If only Tsar Nicholas II had considered this before he mobilised Russia’s troops.

Of more relevance to your argument, Putin-Ukraine. Putin likes history and made one of the most stupid political decisions in this century. What a dumbass.

H B Bear
H B Bear
February 13, 2024 12:21 pm

OK No more internet for you today Dot.

Roger
Roger
February 13, 2024 12:23 pm

Putin likes history and made one of the most stupid political decisions in this century.

That being said, there’s a good argument to be made that Nicholas II kicked off the epochal disaster that was WWI with his general mobilisation order, after which events took on a life of their own.

Perhaps best left to Catallaxy After Dark.

Tom
Tom
February 13, 2024 12:24 pm

I need more emojis.

Patience, Roger.

Our Doverlord is threatening to reintroduce blog interaction next weekend.

Zulu Kilo Two Alpha
Zulu Kilo Two Alpha
February 13, 2024 12:25 pm

Something like 15 hours work a week for money thing.

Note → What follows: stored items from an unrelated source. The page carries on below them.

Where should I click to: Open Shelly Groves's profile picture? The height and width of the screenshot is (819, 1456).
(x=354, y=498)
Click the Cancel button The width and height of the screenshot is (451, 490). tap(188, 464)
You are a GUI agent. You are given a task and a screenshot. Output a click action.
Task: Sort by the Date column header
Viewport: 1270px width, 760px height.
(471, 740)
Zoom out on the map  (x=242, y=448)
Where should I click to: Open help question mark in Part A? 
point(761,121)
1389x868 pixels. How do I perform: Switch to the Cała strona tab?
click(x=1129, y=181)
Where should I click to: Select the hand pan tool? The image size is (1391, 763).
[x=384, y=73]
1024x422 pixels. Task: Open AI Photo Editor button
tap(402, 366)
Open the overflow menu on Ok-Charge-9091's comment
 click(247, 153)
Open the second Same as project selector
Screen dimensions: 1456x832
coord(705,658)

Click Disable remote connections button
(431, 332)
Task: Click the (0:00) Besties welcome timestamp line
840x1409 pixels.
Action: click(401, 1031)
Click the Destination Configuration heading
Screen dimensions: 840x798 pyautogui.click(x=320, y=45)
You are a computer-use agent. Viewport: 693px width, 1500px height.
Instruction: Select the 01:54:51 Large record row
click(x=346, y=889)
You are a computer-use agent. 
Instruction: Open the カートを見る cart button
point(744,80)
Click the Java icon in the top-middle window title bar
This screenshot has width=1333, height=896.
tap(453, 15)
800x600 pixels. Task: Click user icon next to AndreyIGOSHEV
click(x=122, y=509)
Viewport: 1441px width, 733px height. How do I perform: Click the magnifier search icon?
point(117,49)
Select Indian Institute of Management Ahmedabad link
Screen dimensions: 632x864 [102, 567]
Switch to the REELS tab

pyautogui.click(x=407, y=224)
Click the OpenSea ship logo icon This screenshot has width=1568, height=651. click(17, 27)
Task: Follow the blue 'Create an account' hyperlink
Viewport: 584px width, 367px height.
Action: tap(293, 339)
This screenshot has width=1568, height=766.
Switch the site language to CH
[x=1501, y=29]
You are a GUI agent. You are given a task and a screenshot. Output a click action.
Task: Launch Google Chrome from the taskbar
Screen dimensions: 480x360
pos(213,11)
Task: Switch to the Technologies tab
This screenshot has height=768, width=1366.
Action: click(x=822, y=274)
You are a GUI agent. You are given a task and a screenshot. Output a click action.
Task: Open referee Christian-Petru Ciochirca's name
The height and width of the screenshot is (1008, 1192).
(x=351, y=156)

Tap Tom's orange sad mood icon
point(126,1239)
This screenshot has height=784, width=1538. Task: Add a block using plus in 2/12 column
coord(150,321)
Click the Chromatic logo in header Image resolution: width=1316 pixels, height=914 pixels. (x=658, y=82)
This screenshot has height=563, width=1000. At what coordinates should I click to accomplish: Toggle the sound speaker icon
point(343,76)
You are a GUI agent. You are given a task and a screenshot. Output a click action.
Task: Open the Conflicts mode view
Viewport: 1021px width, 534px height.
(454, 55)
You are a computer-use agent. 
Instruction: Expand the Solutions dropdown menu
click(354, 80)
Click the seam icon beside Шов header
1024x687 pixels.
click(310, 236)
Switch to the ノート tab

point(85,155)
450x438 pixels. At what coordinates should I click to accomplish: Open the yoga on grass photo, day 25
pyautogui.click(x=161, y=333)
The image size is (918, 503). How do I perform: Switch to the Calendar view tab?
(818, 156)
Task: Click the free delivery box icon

Can;t see that being popular, doesn’t leave much time in the week for doing bugger all!

After the first few days, nobody bothers to turn up.

Salvatore, Iron Publican
February 13, 2024 12:25 pm

Mark Bolton Feb 13, 2024 11:32 AM
So all of you folks have your views… but will you adhere to them so robustly that you will put you real names to them ?

Some of us ARE using our real names.
I’m using not only my real name, but also my real occupation.

Dot
Dot
February 13, 2024 12:27 pm

Not a lecture at all. Just a statement of fact. You do like facts don’t you?

Oh really? From Warty Fartstrong.

Yes, I did manage money for Muammar Mohammed Abu Minyar al-Gaddafi, but not to my knowledge, Saddam Hussein, unless he, too, had some shell account structure. However, I also had to manage the metal position for Aristotle Onassis and dealt with many other billionaires throughout my career.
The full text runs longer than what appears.